_Textauszug_:
--------
Alexander Kenneth Nagel
Alexander Kenneth Nagel: Auch wenn Religionsgemeinschaften das Leben ihrer Mitglieder auf vielerlei Weise positiv beeinflussen können, sind es keine Bildungsträger oder Beschäftigungsagenturen und wollen es auch nicht sein. Ihre Stärke besteht in der niedrigschwelligen Ansprache von Geflüchteten in Form einer Komm-Struktur. Demgegenüber sind formale und institutionelle Hilfsangebote in der Regel Geh-Strukturen, die mit logistischen und sozialen Hürden behaftet sein können.
Für die Verknüpfung sind ganz unterschiedliche Modelle denkbar: In der Corona-Zeit haben Gesundheitsämter mit religiösen Migrantengemeinden zusammengearbeitet, um über die Impfung und Social Distancing zu informieren. Parallel dazu wäre denkbar, dass Vertreter von Bildungsträgern und Beschäftigungsagenturen in die Gemeinden gehen oder aber in Kooperation mit ihnen eine Art Messe organisieren. Hier kommen Schnittstellenakteure wie Integrationsbeauftragte, Quartiersmanager oder lokale Räte der Religionen ins Spiel, die im besten Falle über Kontakte auf beiden Seiten verfügen.
--------
_Aufgabe 1_: Nennen Sie alle Schnittstellenakteure, die im Textauszug aufgeführt werden.
_Aufgabe 2_: Geben Sie den Abschnitt des Textauszugs wortgetreu wieder, der mit den Worten "Für die Verknüpfung" einsetzt und mit "beiden Seiten verfügen." schließt.

_Bereitgestelltes Material_:
--------
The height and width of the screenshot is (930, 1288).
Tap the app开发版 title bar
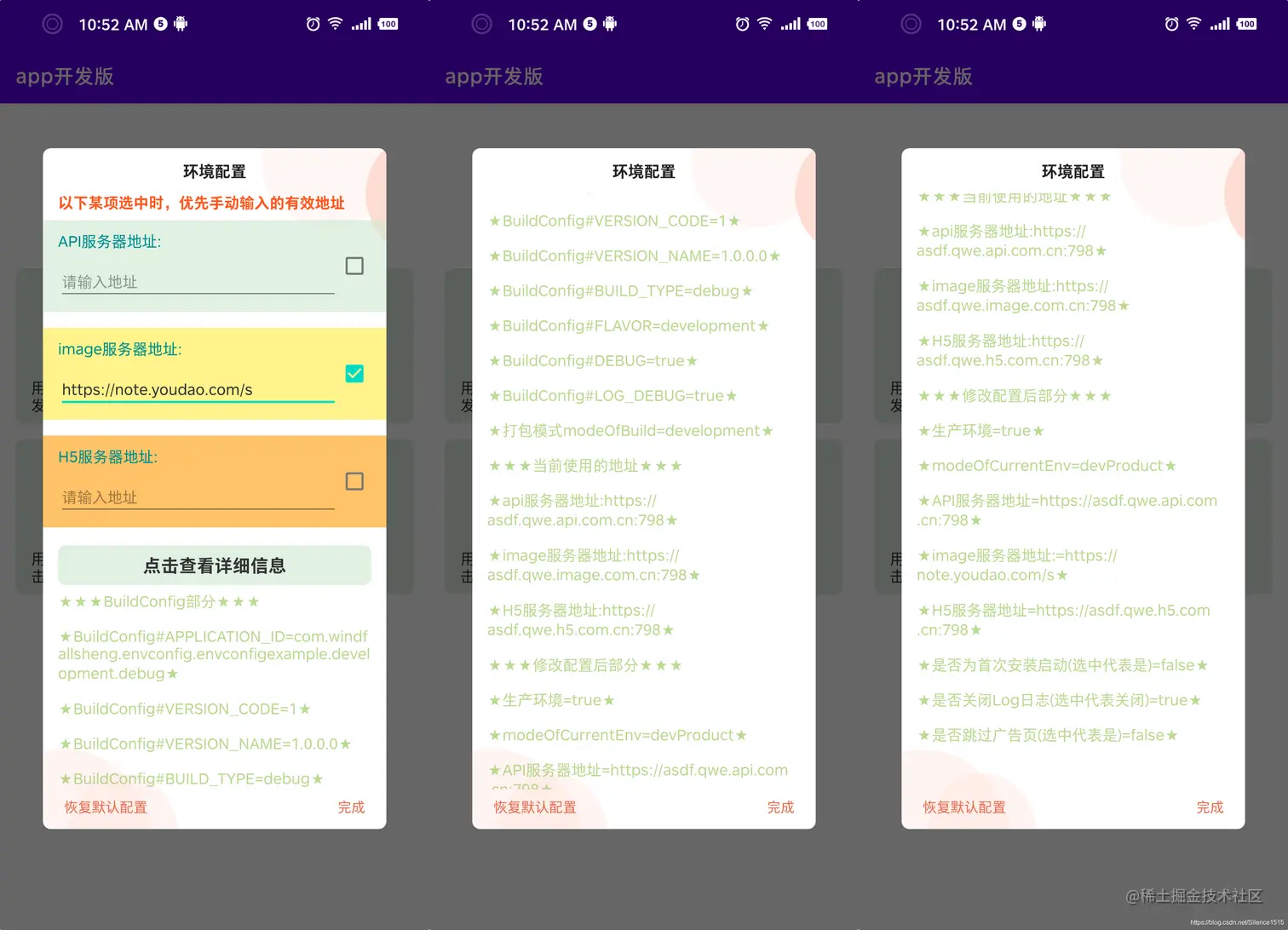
--------
_Musterlösung 1_: Integrationsbeauftragte, Quartiersmanager, lokale Räte der Religionen

_Musterlösung 2_:
Für die Verknüpfung sind ganz unterschiedliche Modelle denkbar: In der Corona-Zeit haben Gesundheitsämter mit religiösen Migrantengemeinden zusammengearbeitet, um über die Impfung und Social Distancing zu informieren. Parallel dazu wäre denkbar, dass Vertreter von Bildungsträgern und Beschäftigungsagenturen in die Gemeinden gehen oder aber in Kooperation mit ihnen eine Art Messe organisieren. Hier kommen Schnittstellenakteure wie Integrationsbeauftragte, Quartiersmanager oder lokale Räte der Religionen ins Spiel, die im besten Falle über Kontakte auf beiden Seiten verfügen.